Mental Health

It is not easy to live with a psychological illness. For one, the symptoms are often not physical, individuals could and tend to live with the sickness without even noticing it. But, once diagnosed, prescribed medicine and therapy go a long way in terms of coping and managing such illnesses. However, healing may come in waves – some days you are okay, and are able to deal with things, while on others, you are not so okay, and tend to overcompensate in order to feel adequate – sometimes even just… human.

Finding the correct coping mechanism requires energy and tolerance – from the person affected, as well as those around them; because it can affect how the person feels and reacts to everything.

If you are looking for new ways of managing or coping with psychological issues, or are hoping to add a couple more to your toolbox, here are five coping mechanisms as suggested by emotional well-being expert and mental health coach, Vannessa Seleka, that are worth testing.

  1. Deep Breathing

Breathing is an irritating buzzword now, however that is on the grounds that the most ideal approach to quieten nervousness truly is to just breathe. While fighting her own nervousness, Vannessa used the “2 4 6” relaxing method:

  • Inhale for 2 seconds
  • Hold your breath for 4 seconds
  • Exhale for 6 seconds

This delicate redundancy makes an impression on the cerebrum that all is well (or will be soon). In a little while, your heart will slow its pace and you will start to unwind —sometimes without even noticing it.

  • Inverse-to-Emotion Thinking

Inverse to “emotional thinking” is exactly how it sounds: You act contrary to how you are feeling. Let us assume that you are feeling vexed and you have the desire to seclude, inverse to-emotion thinking advises you to go out and associate with people — the contrary activity to seclusion. When you feel restless, battle that with something quieting like contemplation. When you feel hyper, do something that balances you out. This strategy is most likely one of the hardest to place into play, however in the event that you can oversee it, the outcomes are unimaginable.

  • Emotional Awareness

The longer you ignore your feelings, the longer and more difficult it will be to deal with the outcomes. Once we perceive how we feel, we easily handle things, or the causes a lot better. Thus, if you find yourself feeling restless, acknowledge it for several minutes, and then stop to think about how you are feeling. If you find yourself furious, let yourself be irate – and at that point, acknowledge it, and do what will calm you down. Be in contact with your feelings. Acknowledge that you are feeling a specific way, let yourself feel that way and afterward make a move to lessen unfortunate emotions.

  • Acceptance

Acceptance is “completely and totally accepting something from the depths of your soul, with your heart and your mind,” according to Marsha Linehan (creator of dialectal behaviour therapy). Included in this definition is the idea that no matter what, you cannot change a situation.

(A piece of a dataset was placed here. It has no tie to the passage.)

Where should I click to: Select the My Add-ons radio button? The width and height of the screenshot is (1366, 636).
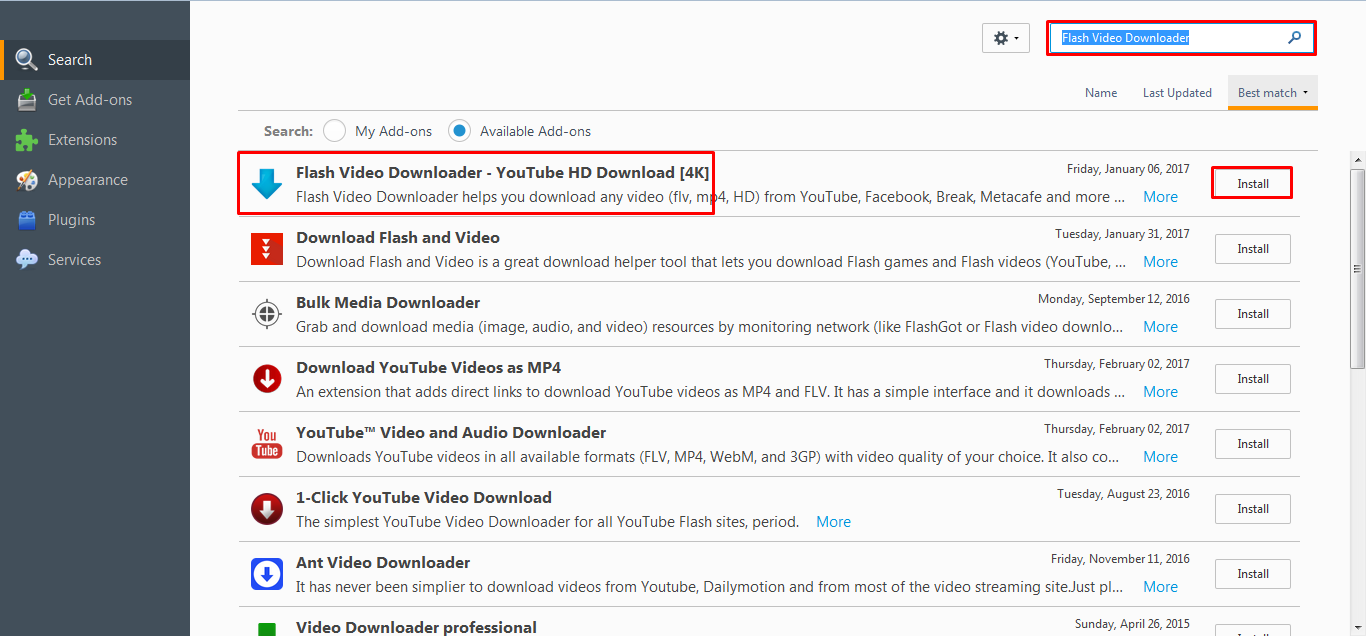point(335,131)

The equivalent applies to dysfunctional behaviour. You cannot change the fact that at times, your behaviour is dysfunctional. So, attempting to “dispose of it” or imagining that it does not exist, is just depleting you of significant vitality. Acknowledge yourself, acknowledge your condition; and once you have, find a proper way to manage and deal with it.

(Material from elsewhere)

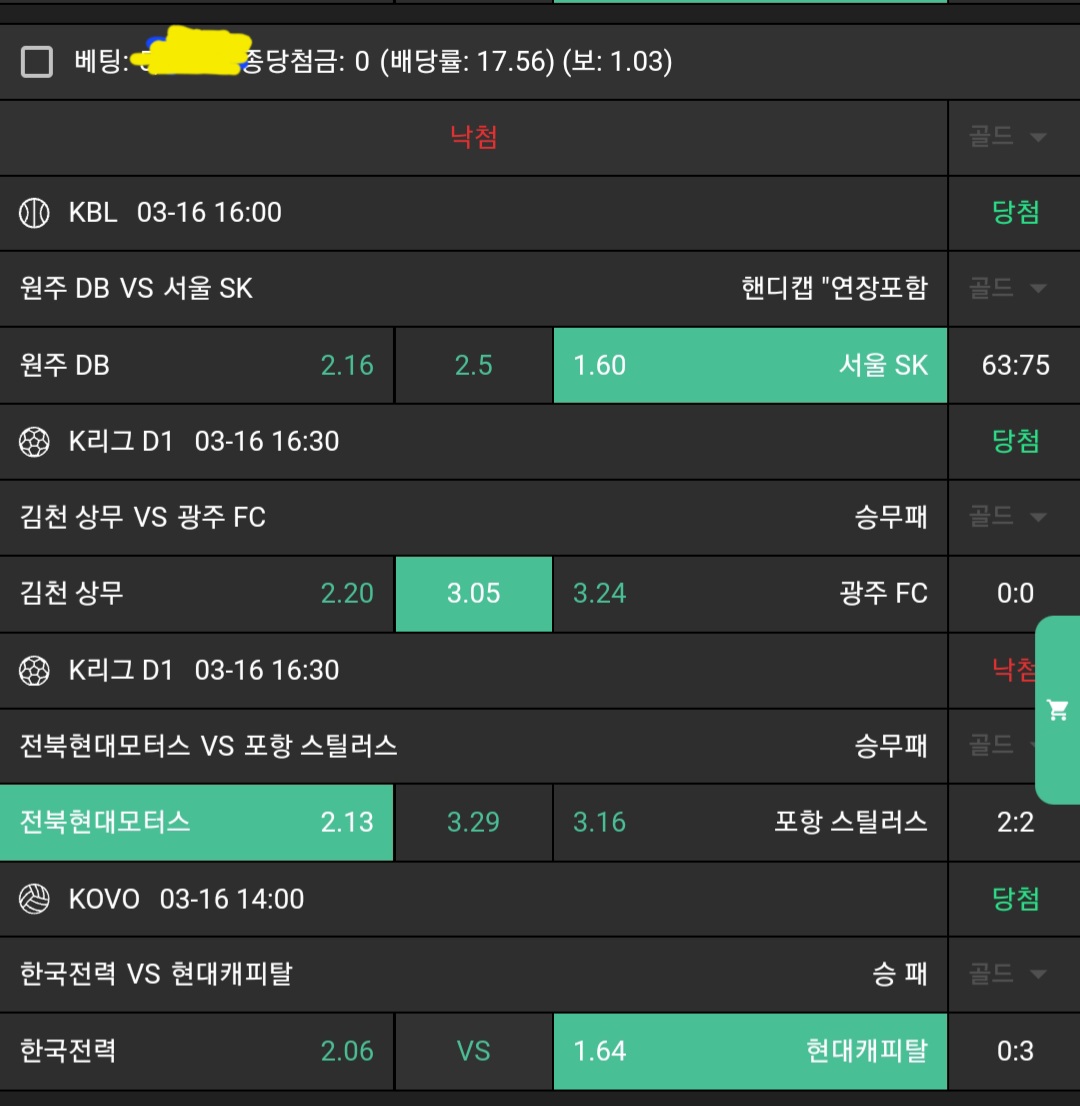Select the 현대캐피탈 1.64 odds cell
The image size is (1080, 1106).
[x=750, y=1051]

  • Reframing your Perspective

Reframing your perspective includes taking a feeling or stressor and looking at it in an alternate manner. Take for instance, being fired from work. You could go into depression, be bitter and angry, attract all the negative connotations associated with the feeling; or you can look at it like this: “I need to look for another opportunity, I need to update my CV, maybe it is time I started that business.”

Perfecting this procedure can actually change your point of view during times of predicament. Yet, as you may envision, this expertise requires some investment and practice.

Mental health is a personal journey, what works for others might not necessarily work for you and vice versa. The key factor in the journey is to search and find the technique that works best for you.